Pour justifier de l’urgence à demander la suspension de l’exécution de la décision en litige, la société requérante soutient qu’elle a pour effet de lui faire subir un préjudice financier constitué par l’obligation de maintenir la rémunération de son apprenti jusqu’en juillet 2026, sans aucune contrepartie de travail. Ainsi, par ce seul moyen, aucunement justifié par les pièces du dossier, et eu regard au comportement particulièrement inadapté pour un employeur à l’égard d’un jeune mineur, et alors qu’il n’a pas contesté la matérialité des faits qui lui sont reprochés lors de l’enquête contradictoire, mais a plutôt tenté de les minimiser, la condition d’urgence, qui s’apprécie globalement, requise par l’article L. 521-1 du code de justice administrative pour suspendre la décision attaquée, qui est fondée sur l’impératif de protection des jeunes apprentis, ne peut être en l’espèce regardée comme établie.

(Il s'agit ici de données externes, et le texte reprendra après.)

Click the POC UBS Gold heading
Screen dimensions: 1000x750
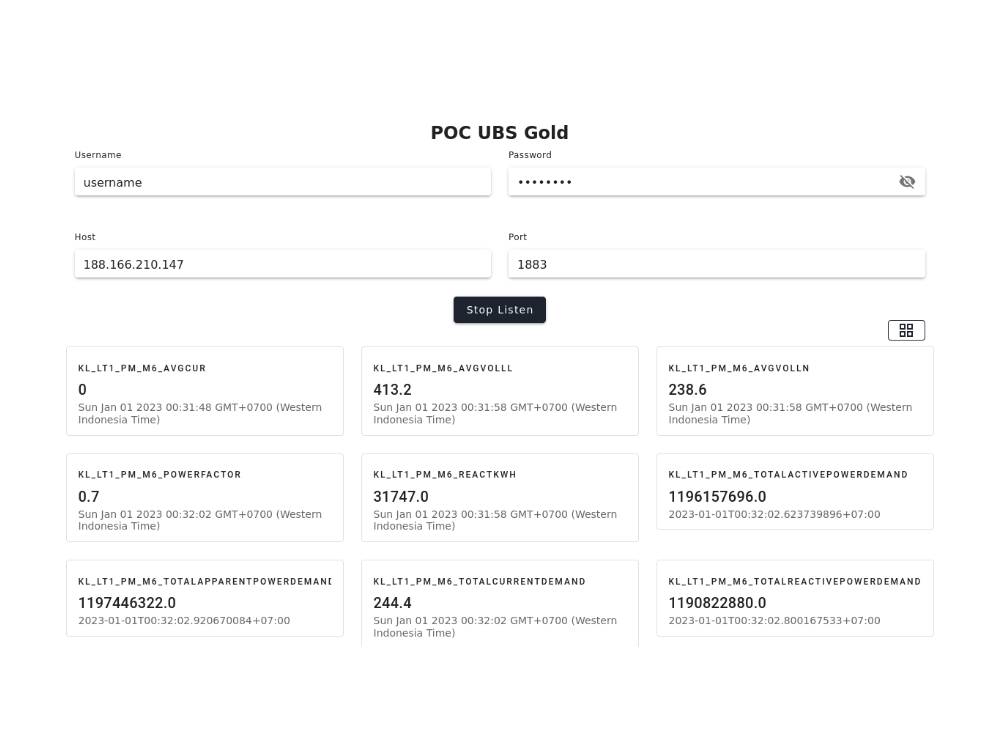point(499,133)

Il résulte de ce qui précède que l’une des conditions cumulatives posées par l’article L. 521-1 du code de justice administrative n’est pas remplie. Par suite, sans qu’il soit besoin d’examiner si les moyens soulevés sont de nature à faire naître un doute sérieux quant à la légalité de la décision attaquée, les conclusions aux fins de suspension de l’exécution de la décision contestée doivent être rejetées, ainsi que, par voie de conséquence, celles présentées à fin d’injonction, au titre des frais d’instance et des dépens.


O R D O N N E :


Article 1er : La requête de la SASU C... B... est rejetée.

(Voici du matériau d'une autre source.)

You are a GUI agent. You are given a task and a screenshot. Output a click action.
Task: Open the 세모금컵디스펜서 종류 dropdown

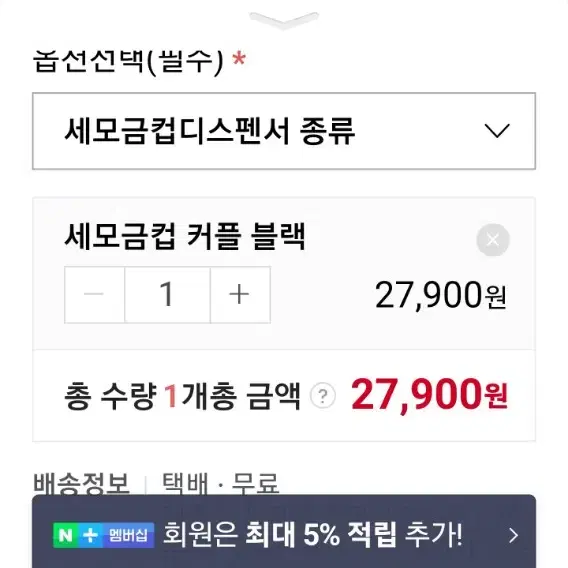284,131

Article 2 : La présente ordonnance sera notifiée à la société par actions simplifiée à associé unique C... B....

Copie en sera adressée, pour information, au directeur départemental de l’emploi, du travail et de la solidarité de Saône-et-Loire.


Fait à Dijon, le 13 octobre 2025.


Le juge des référés,


P. Nicolet


La République mande et ordonne à la ministre du travail, de la santé, des solidarités et des familles en ce qui la concerne ou à tous commissaires de justice à ce requis en ce qui concerne les voies de droit commun, contre les parties privées, de pourvoir à l’exécution de la présente décision.